TASK DETAILS>
For this exercise, output the line holding "1070x515 pixels." and all subsequent lines of the entries below, unchanged, up to and including the last.

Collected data
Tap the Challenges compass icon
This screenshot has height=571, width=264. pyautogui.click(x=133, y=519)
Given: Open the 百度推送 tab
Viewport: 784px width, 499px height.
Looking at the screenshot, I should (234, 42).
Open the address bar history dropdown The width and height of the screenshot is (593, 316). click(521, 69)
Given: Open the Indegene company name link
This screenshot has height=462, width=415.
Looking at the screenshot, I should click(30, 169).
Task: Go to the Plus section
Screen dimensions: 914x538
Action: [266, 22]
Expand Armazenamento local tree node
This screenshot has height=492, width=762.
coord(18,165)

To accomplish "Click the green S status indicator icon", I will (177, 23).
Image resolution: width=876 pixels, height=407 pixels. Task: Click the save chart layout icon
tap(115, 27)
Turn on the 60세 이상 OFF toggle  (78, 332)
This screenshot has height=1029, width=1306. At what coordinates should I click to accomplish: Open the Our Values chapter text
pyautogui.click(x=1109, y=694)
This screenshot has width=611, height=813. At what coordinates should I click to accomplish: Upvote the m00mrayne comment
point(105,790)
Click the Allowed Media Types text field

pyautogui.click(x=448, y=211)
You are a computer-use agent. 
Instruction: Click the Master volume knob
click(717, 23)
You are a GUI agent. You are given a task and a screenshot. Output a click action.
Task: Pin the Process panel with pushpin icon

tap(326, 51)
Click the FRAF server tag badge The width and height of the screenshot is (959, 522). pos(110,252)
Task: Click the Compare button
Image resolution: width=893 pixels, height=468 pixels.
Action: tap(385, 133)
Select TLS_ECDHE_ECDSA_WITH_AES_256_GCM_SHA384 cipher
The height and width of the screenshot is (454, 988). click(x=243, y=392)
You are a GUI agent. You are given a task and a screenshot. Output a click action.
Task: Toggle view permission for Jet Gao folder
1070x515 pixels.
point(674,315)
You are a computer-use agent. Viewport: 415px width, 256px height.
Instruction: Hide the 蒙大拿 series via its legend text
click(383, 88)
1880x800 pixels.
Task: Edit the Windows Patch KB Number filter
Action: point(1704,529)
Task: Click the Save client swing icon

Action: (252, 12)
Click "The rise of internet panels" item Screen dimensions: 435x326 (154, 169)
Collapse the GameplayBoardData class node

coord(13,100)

SOLUTION TO THIS PROBLEM>
1070x515 pixels.
point(674,315)
You are a computer-use agent. Viewport: 415px width, 256px height.
Instruction: Hide the 蒙大拿 series via its legend text
click(383, 88)
1880x800 pixels.
Task: Edit the Windows Patch KB Number filter
Action: point(1704,529)
Task: Click the Save client swing icon

Action: (252, 12)
Click "The rise of internet panels" item Screen dimensions: 435x326 (154, 169)
Collapse the GameplayBoardData class node

coord(13,100)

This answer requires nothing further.